There was a complaint on Hacker News that there were too many posts about text editors for a site that purported to be about tech and startup news. Someone replied with a quote (mis-attributed to Picasso, but findable with some googling) that “When art critics get together, they talk about Art. When painters get together, they talk about where to buy good turpentine.”

So, here’s my first turpentine post. I’m convinced that while it’s fun to talk about editors, they also serve as a distraction. Making your current editor flashier, or searching for new flashier editors is time spent not doing other useful work. I forgive myself the indulgence, though, because I recognize it as an indulgence and I enjoy it.

At some point when I was doing more system administration-type work, I settled on using vim, because it was pretty easy to use across different terminal emulations and network connections. Before that I had used emacs, but I just couldn’t stand having to hit ESC as a replacement for META under some circumstances and not others. More recently, I’ve been doing more coding work, and have been using TextMate and Sublime Text 2. They come with features and plugins that stock vim doesn’t have, but I kept reading about how those features existed in various plugins.

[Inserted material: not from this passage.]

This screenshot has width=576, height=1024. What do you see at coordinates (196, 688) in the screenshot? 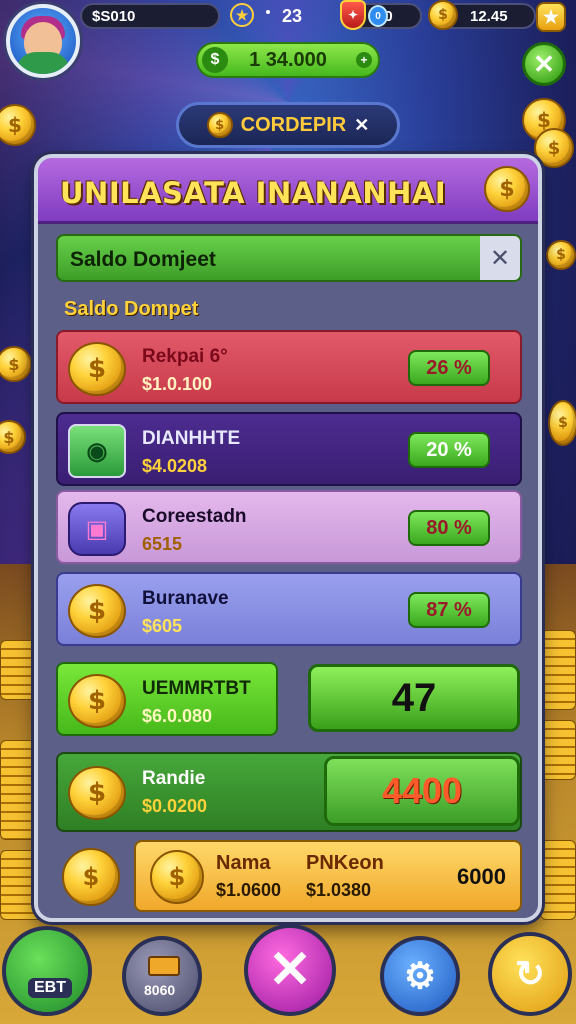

One of the advantages that TextMate and ST2 have is that there are integrated package systems. vim didn’t have that, but then I saw a nice post about Janus, which is basically a cookie-cutter pre-configured .vimrc and associated packages. It comes with NerdTree, which is akin to the project drawer, and Ctrl-P, which is like TextMate’s C-T fuzzy finder, or ST2’s Command-P fuzzy-finder. It also has various ack/ctags/git features that are nice for programming.

More interesting to me, though, are the packages that build on classic vim strenghts. I love the fchar command for moving forward in the line to the next instance of char. EasyMotion takes that functionality and puts it on steroids, letting you alphanumerically select which of the next 51+ (a-z,A-Z, with Z being used to say “I want to pick out of the next 51, please”) instances you want to move to. This is one of the vim-specific commands that I miss when I’m in an editor that doesn’t have the normal/insert-mode split.

Installing the Janus setup is as easy as a git clone. However, it requires vim 7.3+, while the vim on MacOS 10.6 is at 7.2. Installing the newer version was a “brew install macvim” away, but that gets you macvim, a GUI layer on top of vim. In practice, if I’m using a GUI editor right now, it’s ST2. I use vim when I don’t want to leave the terminal I’m in to do some editing. No problem, though, because the underlying vim that macvim sits on top of is available at /usr/local/Cellar/macvim/7.3-64/MacVim.app/Contents/MacOS/Vim. I have aliased vim to that, and also set SVN_EDITOR and made my git config core.editor point to that too. Otherwise, if you use the /usr/bin/vim as your commit editor, you will get failures because some of the 7.3-requiring plugins make 7.2 vim exit with exit code 1, even though all the editing was successful.